(Stored data)

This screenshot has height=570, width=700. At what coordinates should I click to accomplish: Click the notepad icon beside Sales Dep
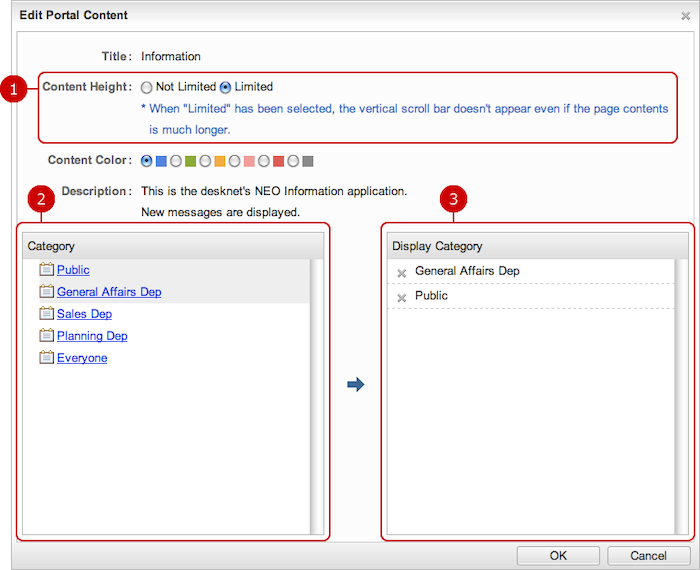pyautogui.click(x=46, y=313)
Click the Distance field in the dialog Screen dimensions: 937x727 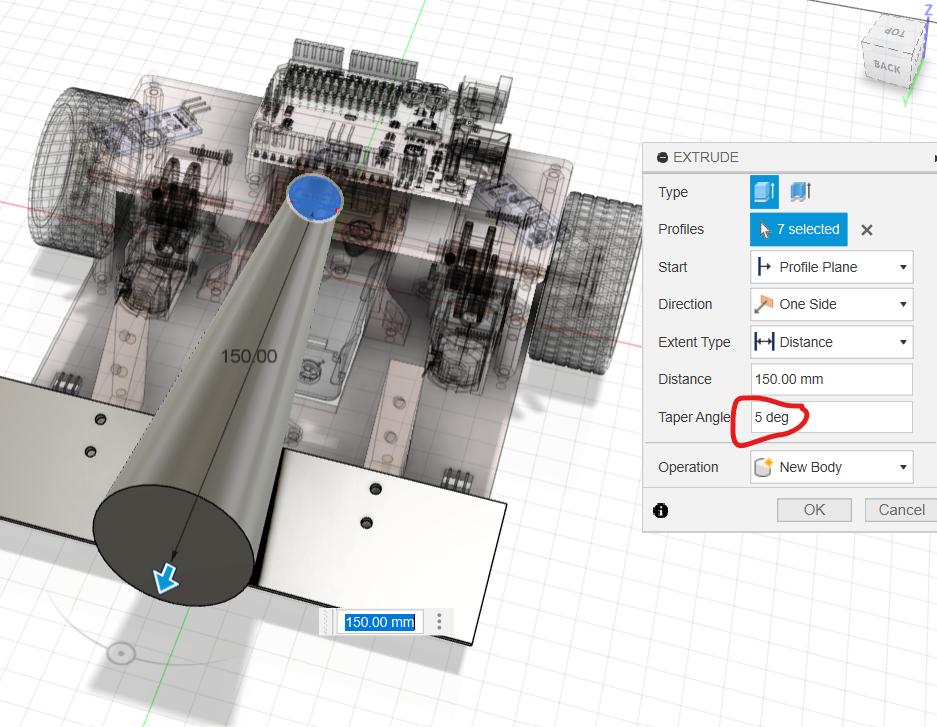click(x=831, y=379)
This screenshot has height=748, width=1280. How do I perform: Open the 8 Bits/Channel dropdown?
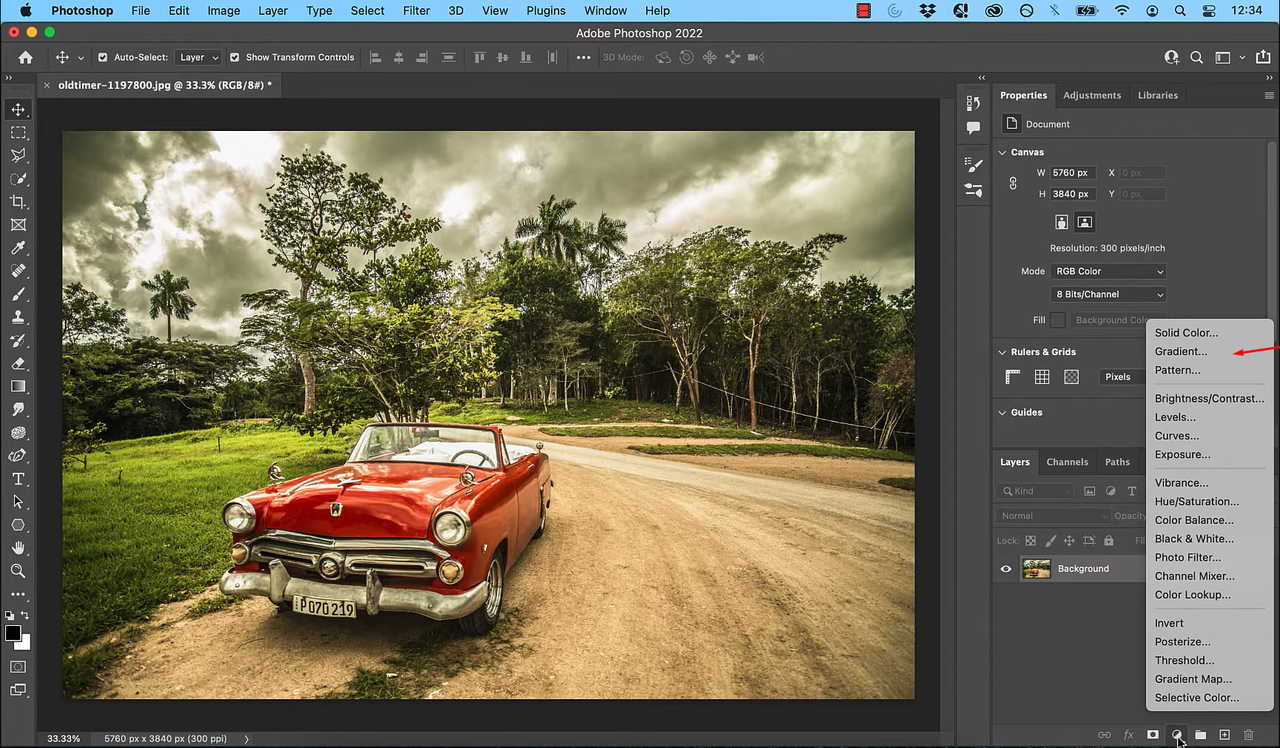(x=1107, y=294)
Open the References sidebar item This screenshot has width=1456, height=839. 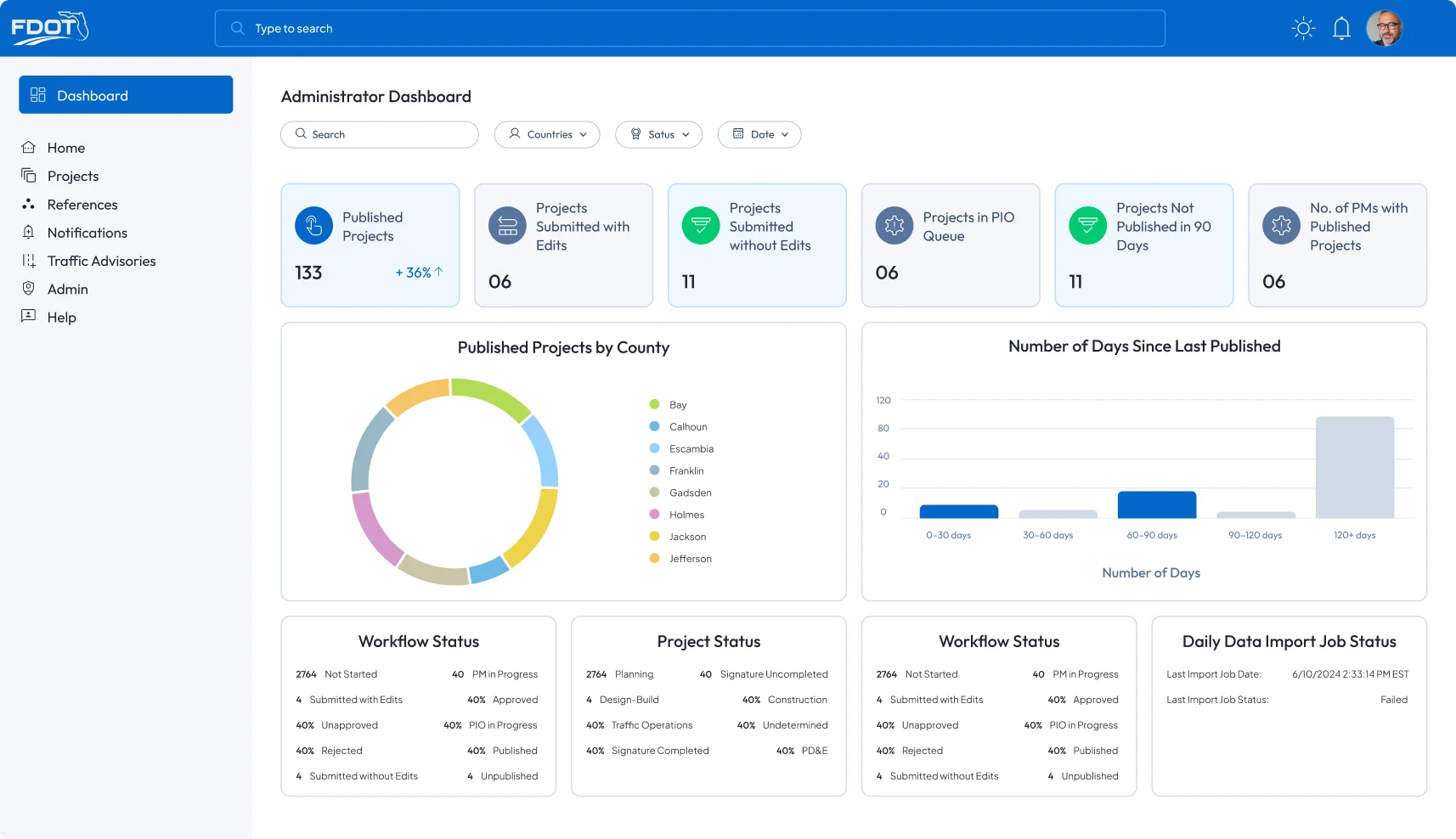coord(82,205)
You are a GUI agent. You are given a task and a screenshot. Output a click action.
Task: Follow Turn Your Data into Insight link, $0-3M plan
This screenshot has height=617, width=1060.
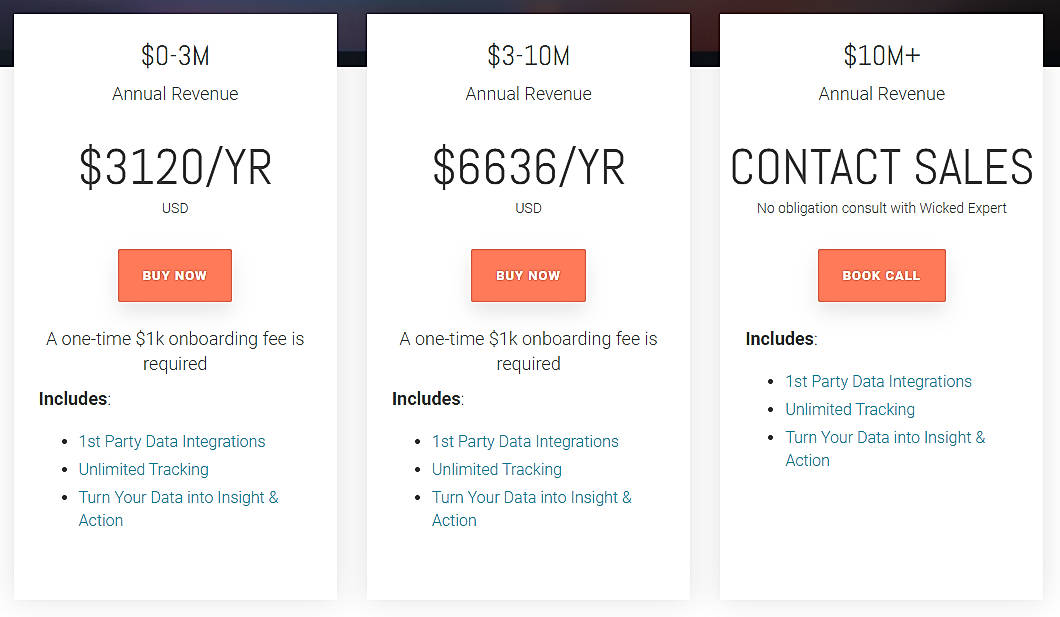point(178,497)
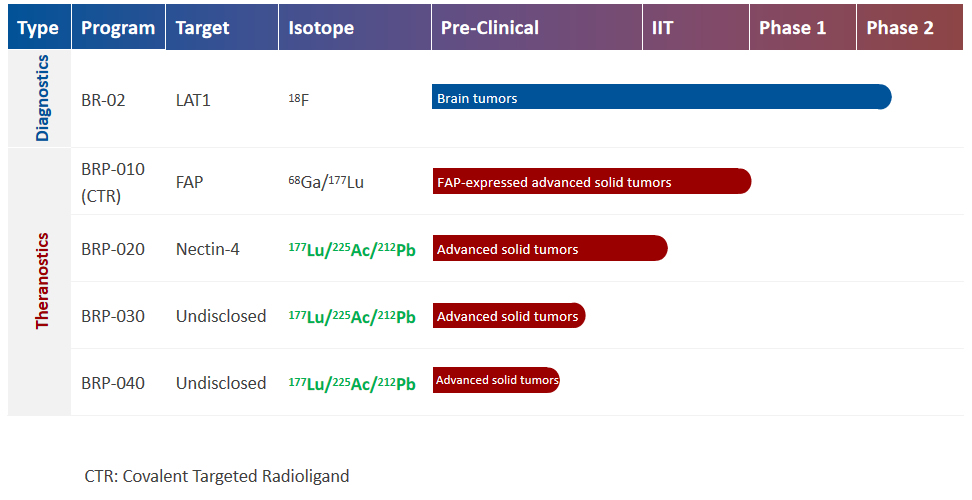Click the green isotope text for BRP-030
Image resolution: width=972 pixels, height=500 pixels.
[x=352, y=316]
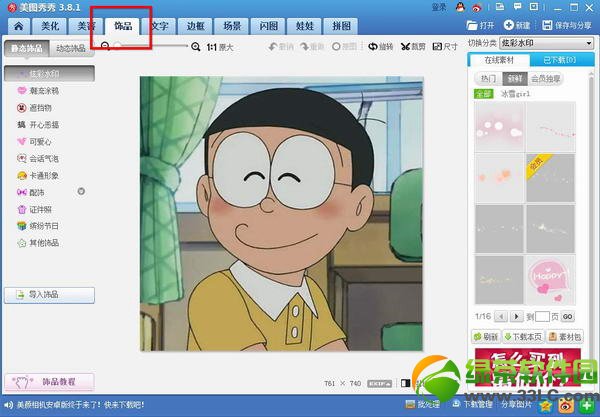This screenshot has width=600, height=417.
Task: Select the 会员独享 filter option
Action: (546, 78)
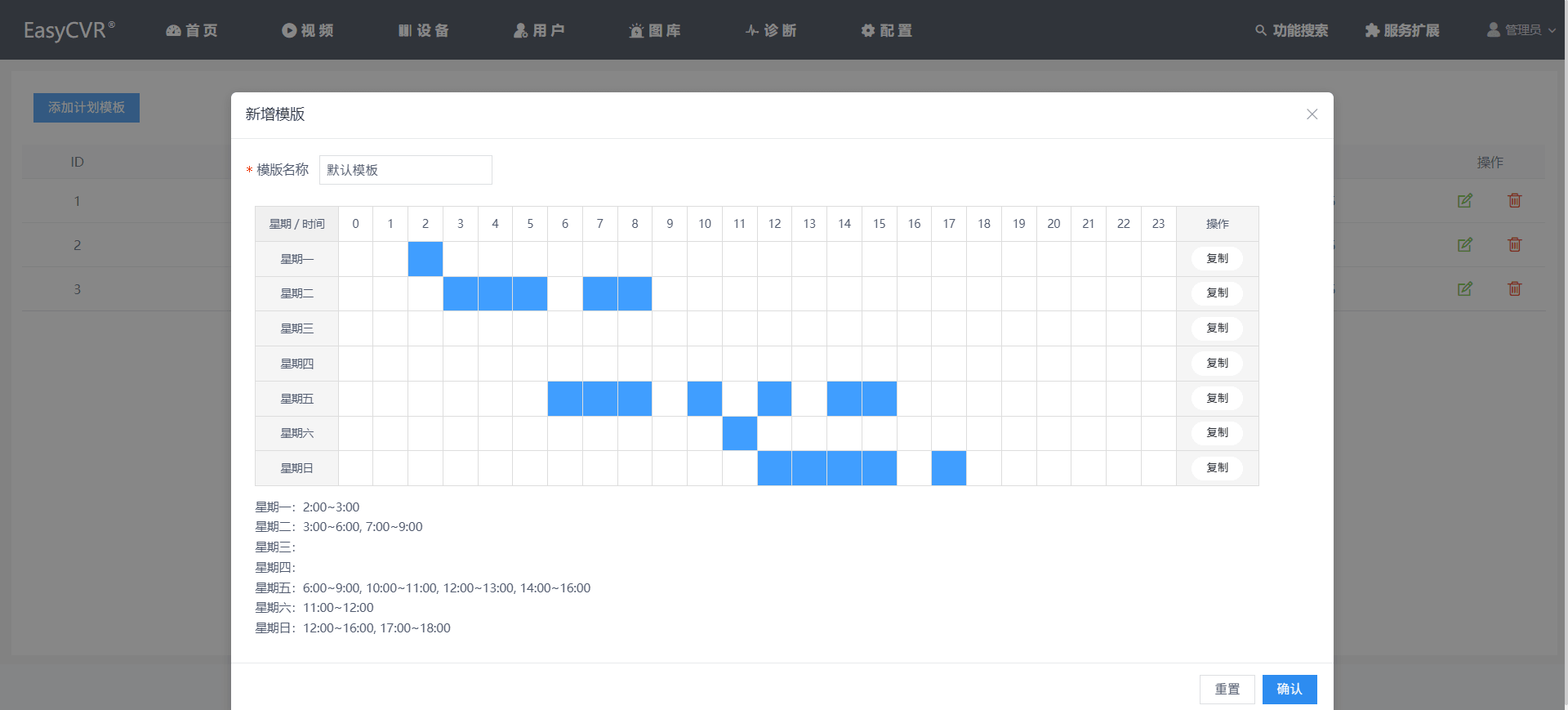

◆ PROBLEM TO WORK ON:
Restate word for word, and only, the lines from the line that contains "You are a GUI" through the end of the data, both included; pictures are not part of the copy.

◆ ANSWER BOX:
You are a GUI agent. You are given a task and a screenshot. Output a click action.
Task: Follow Turn Your Data into Insight link, $0-3M plan
This screenshot has height=617, width=1060.
point(178,497)
Click the green isotope text for BRP-030
Image resolution: width=972 pixels, height=500 pixels.
[x=352, y=316]
This screenshot has width=600, height=417.
Task: Select the 会员独享 filter option
Action: (546, 78)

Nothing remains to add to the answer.